The system produced 1,038 trades, of which 505 (48.65%) were long trades and 533 (51.35%) were short. As expected, this result approaches the theoretical 50/50 heads/tails split of an unlimited number of coin flips.
Winners and losers were nearly an even split, as well: 513 winners (49.42%) and 525 losers (51.58%). Consecutive wins and consecutive losses both averaged two in a row. The average winning trade amount was $64.38 and the average losing trade amount was $64.51 — again, nearly equal. Due to this small difference, the system generated a net loss of $838.60, representing an 8.386% loss of equity (see “Strategy tester report,” below). If we can reduce the amount of the average loss (with a stop loss) and increase the amount of the average win (with a profit target), the system can be made profitable. MAE and MFE should help us to do that.
Using Excel’s sorting ability, the winning trades are separated from the losing trades. Excel can calculate the mean, median and standard deviation of MAE and MFE using its built-in functions, AVERAGE, MEDIAN and STDEV. Click here to view more detailed statistics.

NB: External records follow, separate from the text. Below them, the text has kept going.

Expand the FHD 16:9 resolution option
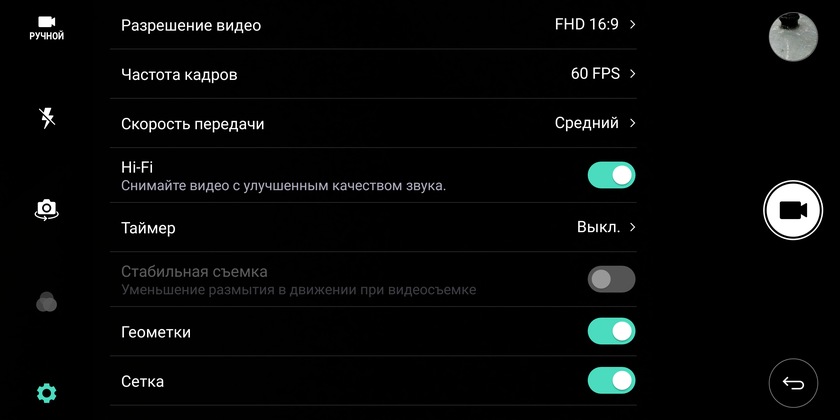 [x=596, y=25]
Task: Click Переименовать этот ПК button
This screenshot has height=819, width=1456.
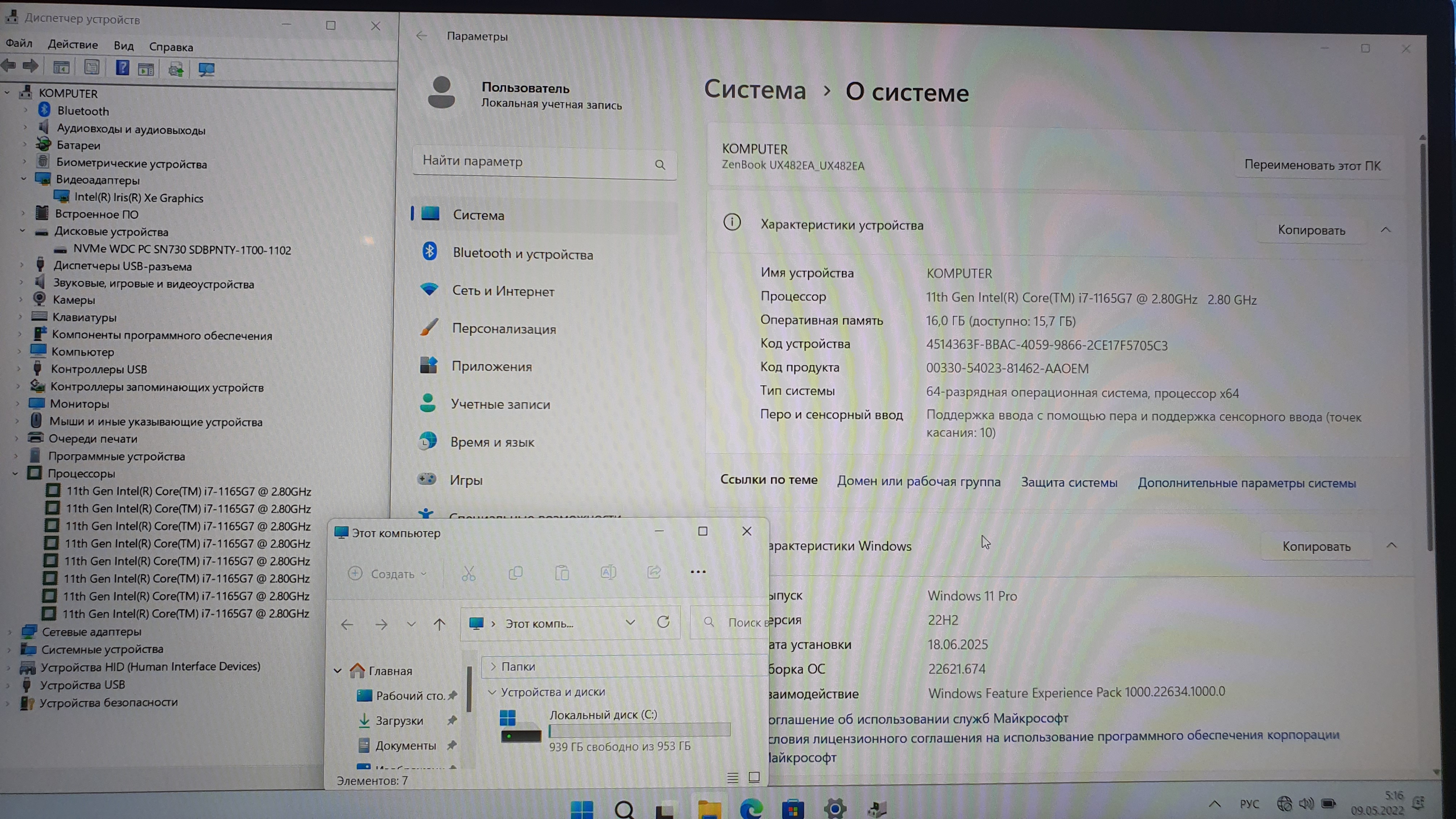Action: pos(1312,166)

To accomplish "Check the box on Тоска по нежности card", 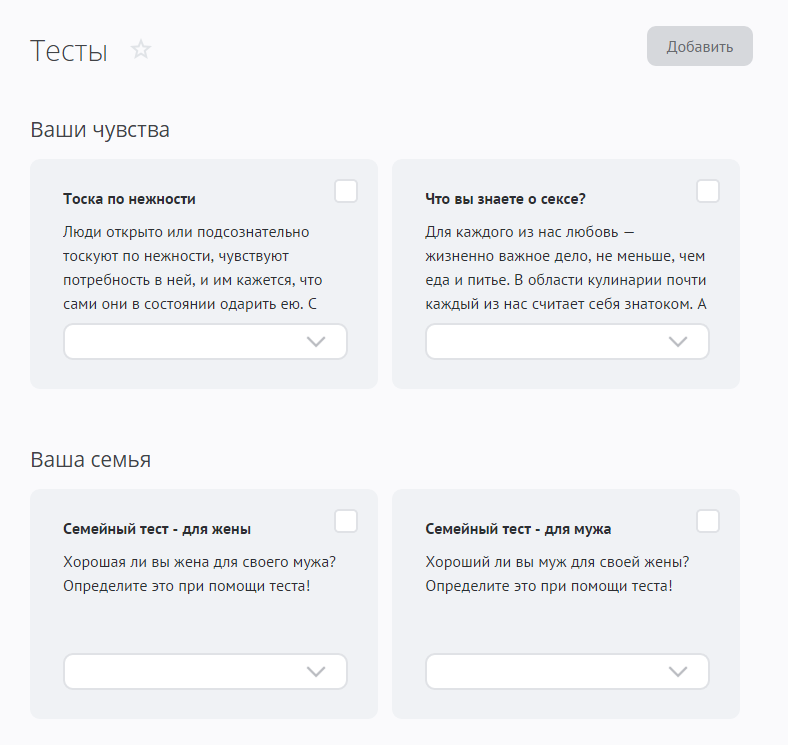I will pyautogui.click(x=346, y=191).
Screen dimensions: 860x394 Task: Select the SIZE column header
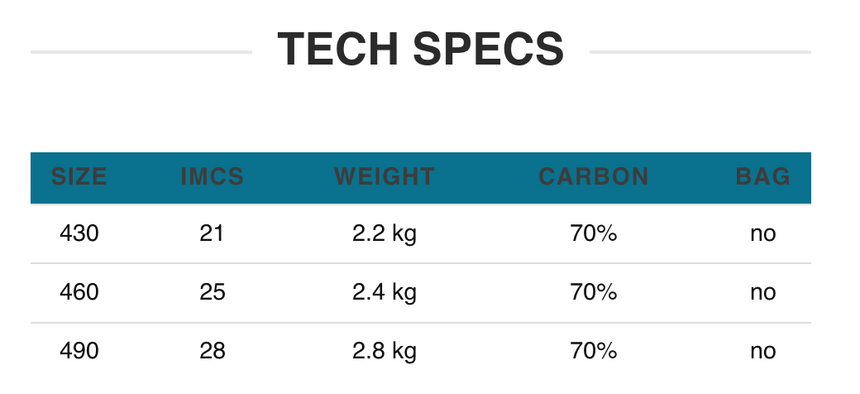click(79, 177)
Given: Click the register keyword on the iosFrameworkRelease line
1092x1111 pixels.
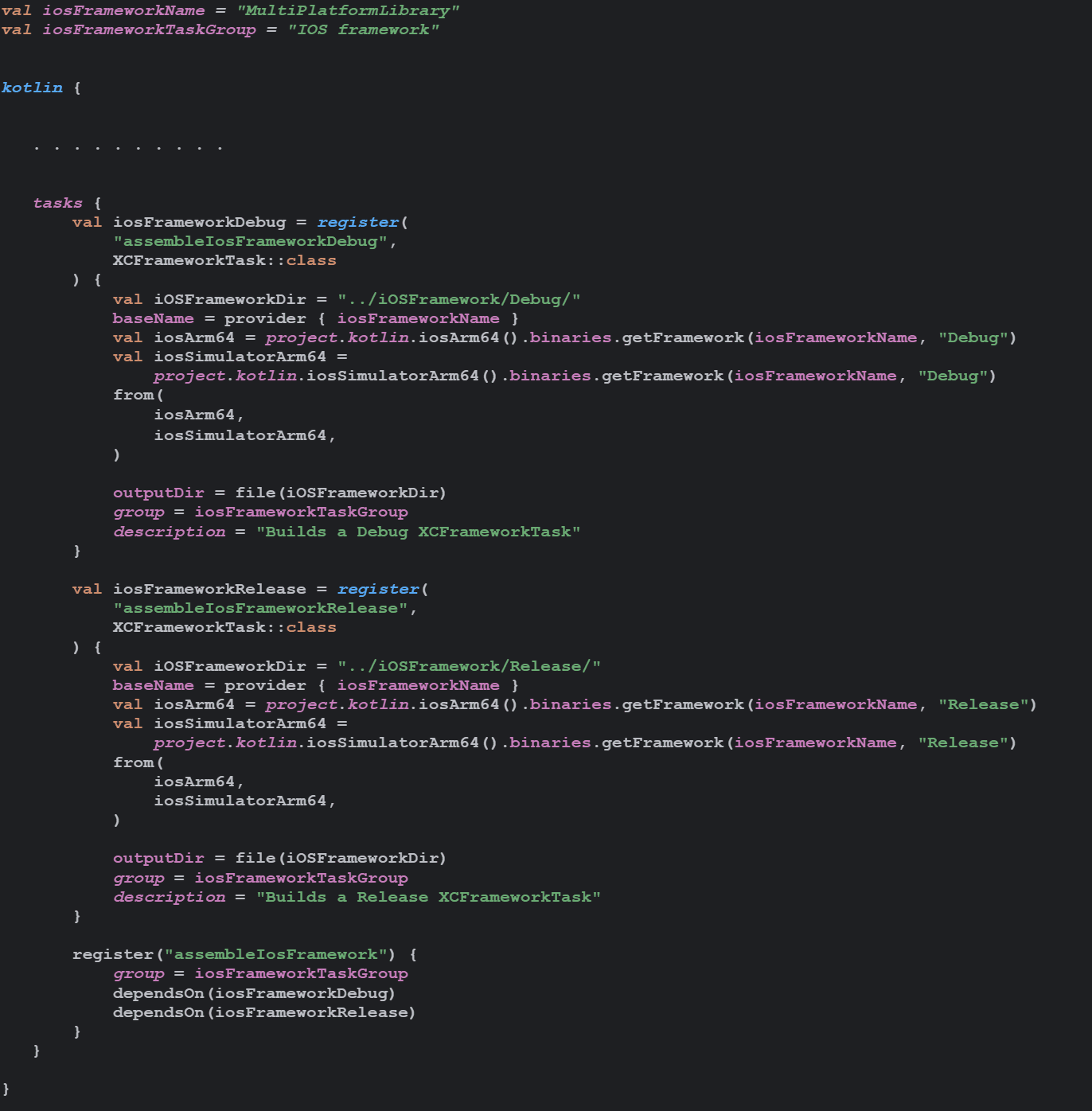Looking at the screenshot, I should (378, 589).
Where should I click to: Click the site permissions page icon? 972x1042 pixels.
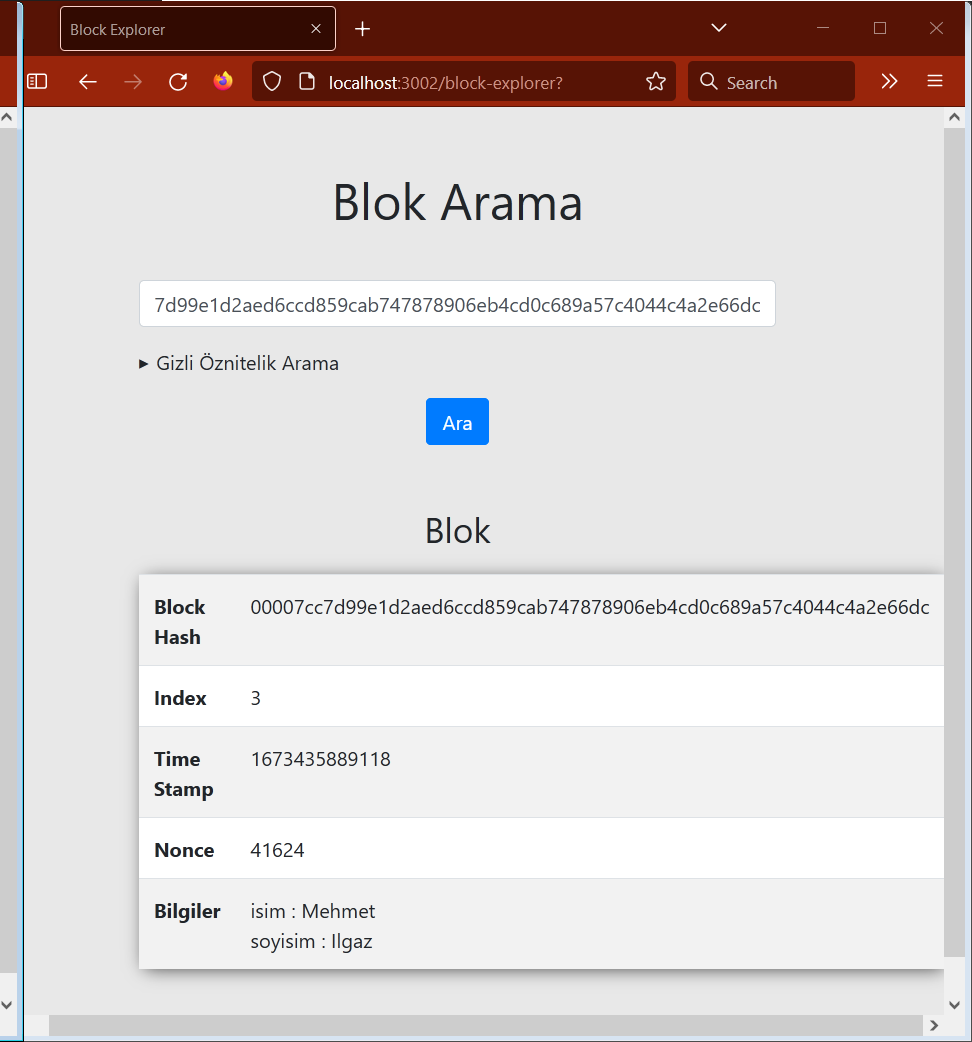[x=306, y=82]
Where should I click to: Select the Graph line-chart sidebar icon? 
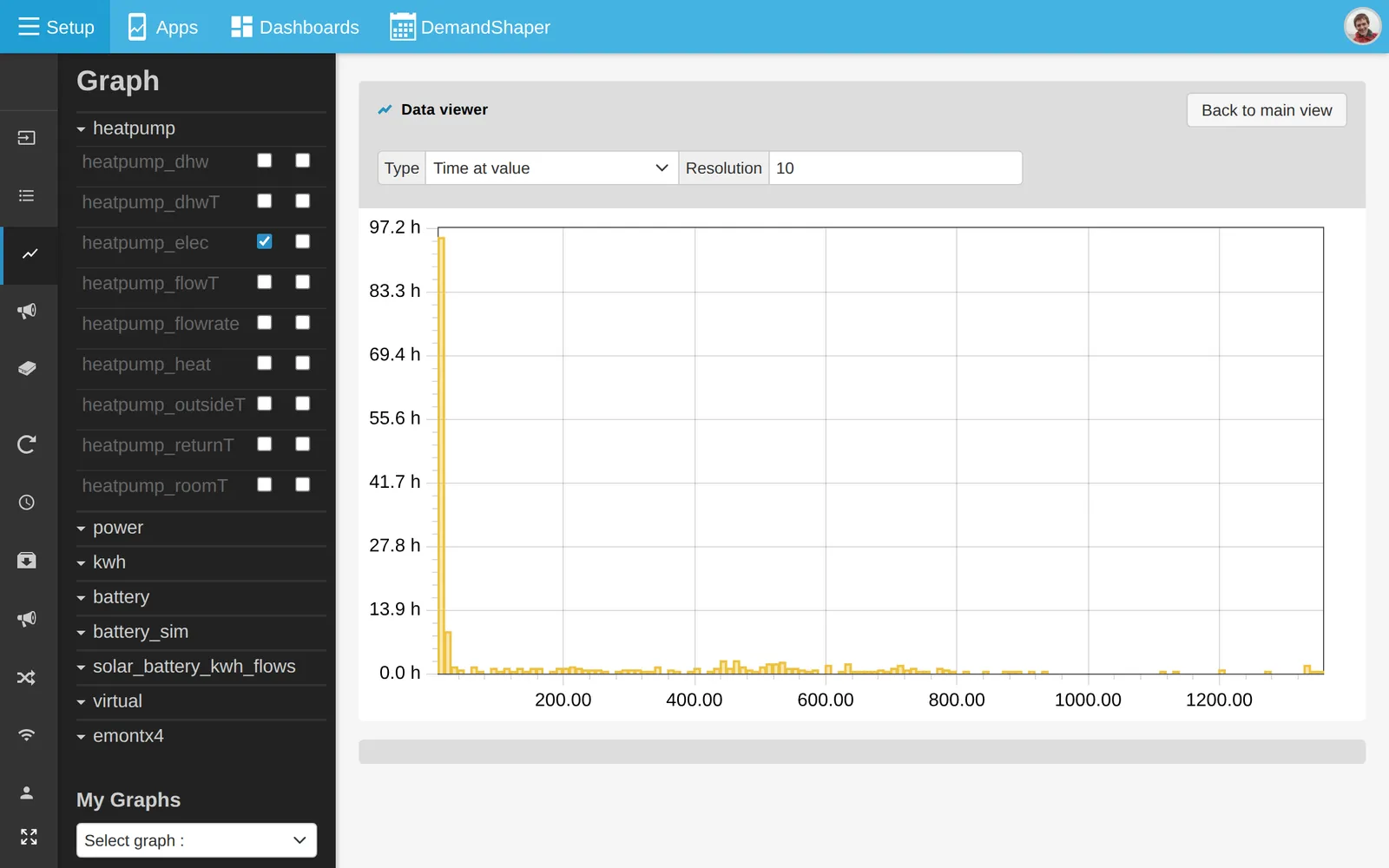pyautogui.click(x=30, y=254)
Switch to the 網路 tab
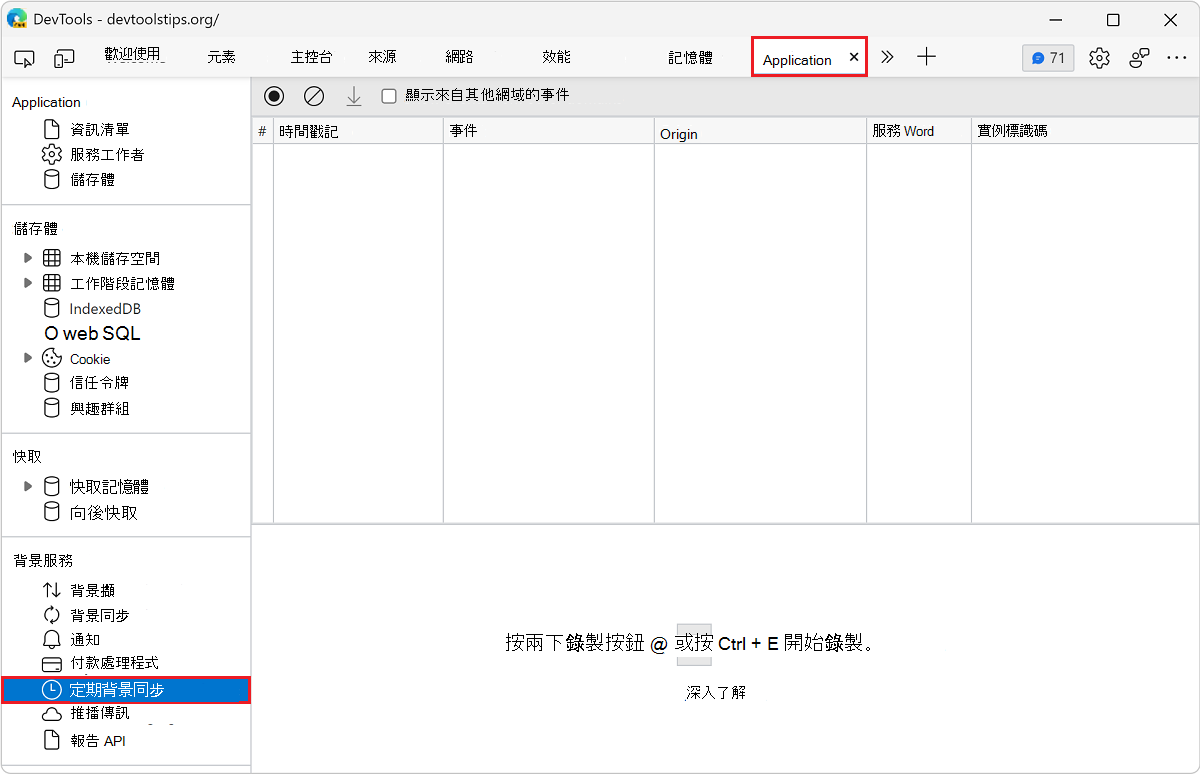 point(458,58)
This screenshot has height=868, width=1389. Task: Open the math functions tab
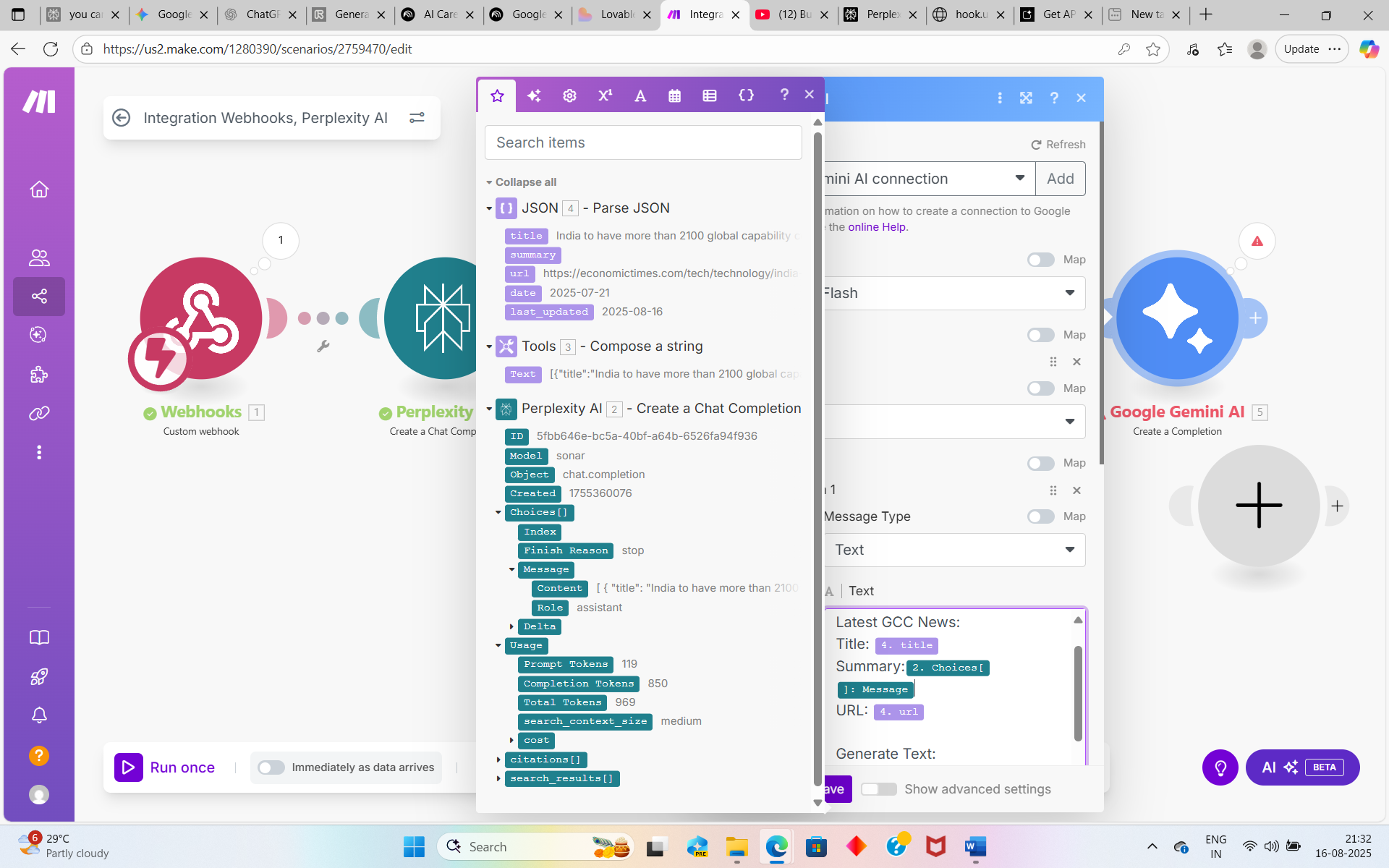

The results of the calculations are shown in “Statistical analysis” (below). (The calculations for all trades combined also are shown for completeness.) The mean MAE is 0.00291, or 29.1 pips. For trades that exit ultimately profitably, the market averages about 29 pips against the position prior to the exit. Contrast that with the mean MAE for losing trades: 95.6 pips. Clearly, there is no need to tolerate a move of 96 pips against the trade. The MAE data indicates that the trade is unlikely to exit profitably after such an adverse excursion. On the other hand, it would be unwise to set the ISL blindly at 29 pips because too many good trades will be stopped out prematurely. The optimal stop loss likely lies somewhere in between.
Turning to the MFE data, with a mean MFE of 97.1 pips, the market averages 97 pips of open profit prior to the exit. Note the difference between the average MFE of 97 pips and the average win of approximately 64 pips (one pip = $1 when trading a single mini-lot). The typical winning trade is, apparently, giving back at least 30 pips of profit before the trade is exited at the close of the session. If we can capture those additional pips, then combined with the stop loss, we should be able to increase the ratio of average win to average loss for a net profitable system.
Here, we have laid the statistical foundation for improving our core system. In the next article, we will add the ISL to the system and use our MAE findings to optimize it. The next step will be to do the same on the profit side: Add the PT to the system and use MFE to optimize that. Each step is vital groundwork for our ultimate goal of developing a complete trading system.